Il punto di partenza – nascosto nelle pieghe del corposo piano strategico – è l’avvio di una dura spending review interna. Il primo evidente taglio riguarda il personale sanitario, con una «riduzione del costo per circa 55 milioni di euro attraverso la revisione del contratto di lavoro e la riduzione complessiva dell’organico per circa 490 risorse, permessa anche da nuovi assetti operativi e dalla riduzione dell’aliquota Irap». Quindi, quasi cinquecento posti di lavoro in meno e un azzeramento del contratto di lavoro, ridiscutendo le nuove condizioni, con una riduzione – apertamente dichiarata del «costo unitario del personale medico e non medico attraverso la rinegoziazione/disdetta del contratto di lavoro (revisione di alcuni istituti contrattuali) e la riduzione degli straordinari (effetto complessivo pari a circa 17 milioni di euro)».
Nello stesso tempo il management chiederà un aumento della produttività per l’erogazione dei servizi convenzionati – quindi per la fetta che rimarrà pubblica – per un valore di 35 milioni di euro. Ad esempio l’attività ambulatoriale, nonostante i tagli del personale, dovrà aumentare del 10% rispetto alla situazione odierna. Le conseguenze per il servizio convenzionato saranno, secondo molti medici, disastrose. Già oggi molte specialità si trovano a gestire tempi di attesa lunghissimi. Situazione che è peggiorata nell’ultimo mese e mezzo dopo l’avvio della cassaintegrazione, diretta soprattutto al personale non medico, con tagli consistenti dei salari reali. La stessa richiesta di aumento della produttività viene vissuta dai sanitari come un ulteriore aggravamento della qualità finale del servizio, visto che già oggi l’indice è di gran lunga superiore ad altre strutture analoghe. Mentre la scure delle riduzioni si abbatte sul servizio pubblico, il consiglio di amministrazione dell’Università cattolica – ente da cui dipende il policlinico Gemelli punta molte carte sul futuro servizio completamente privato. L’analisi è impietosa: aumenta la parte chiesta come partecipazione economica al sistema sanitario regionale – i famosi ticket – mentre la qualità del servizio diminuisce, con tempi di attesa, soprattutto nel Lazio, che aumentano mese dopo mese.
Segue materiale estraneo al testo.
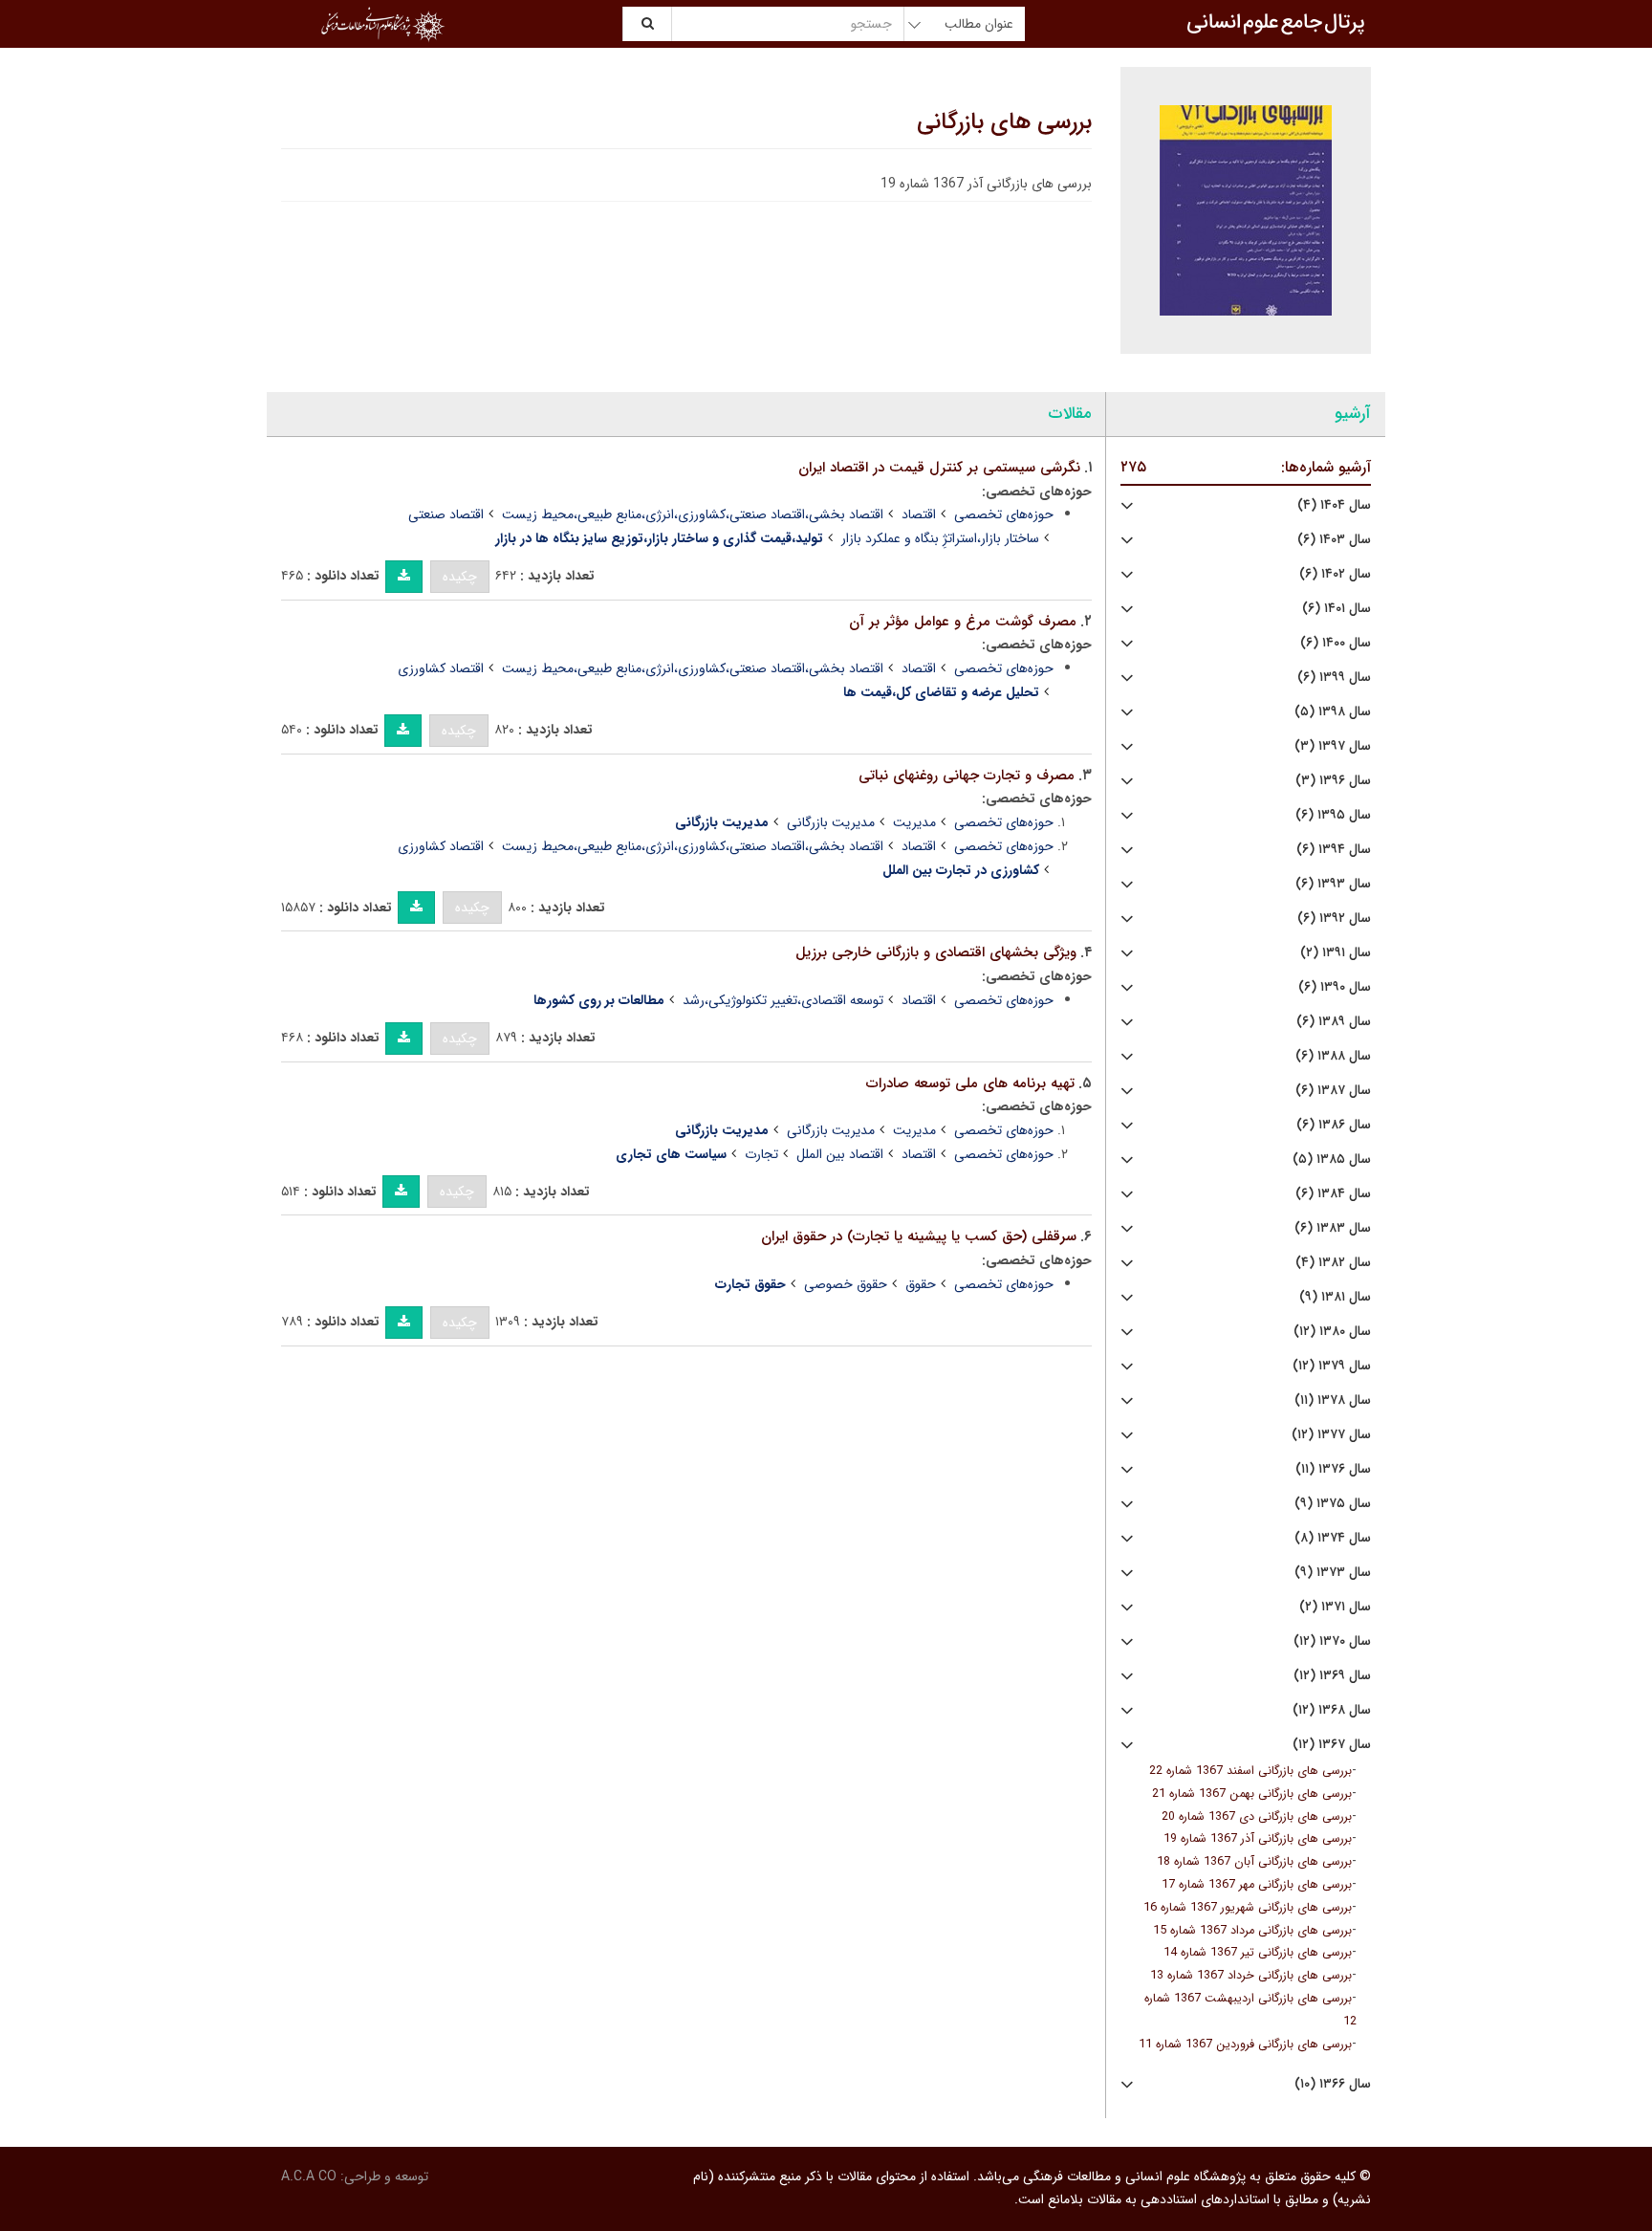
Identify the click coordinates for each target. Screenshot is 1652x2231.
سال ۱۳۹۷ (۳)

Un fatto che «orienta il cittadino a rivolgersi al mercato privato». Il piano del policlinico della Cattolica punta alla firma di accordi con istituti assicurativi e fondi integrativi sanitari e, direttamente, ad accogliere i pazienti in grado di pagare l’intero servizio. In questi casi, i tempi di attesa per un esame o un intervento saranno brevissimi. Nel piano si specificano anche la quantità di prestazioni private che verranno erogate: quasi seimila prestazioni dermatologiche, duemila in ambito endocrinologico, cinquecento trenta interventi di chirurgia vascolare, per citare qualche esempio. Attività che renderanno, in una prima fase, 15,6 milioni di euro di fatturato, con un margine lordo di 6,3 milioni di euro.
Guardando i conti del policlinico Gemelli – che soffrono anche grazie ad un contenzioso con la regione Lazio – si percepisce che non saranno queste le cifre che potranno salvare la struttura. La scelta di aprire le porte al servizio sanitario completamente privato appare più strategica, se non ideologica, che dettata da esigenze di cassa. Se così fosse il «Gemelli medical center» sarà solo il primo passo per l’avvio di una privatizzazione radicale della sanità. Nonostante le rassicurazioni di Monti.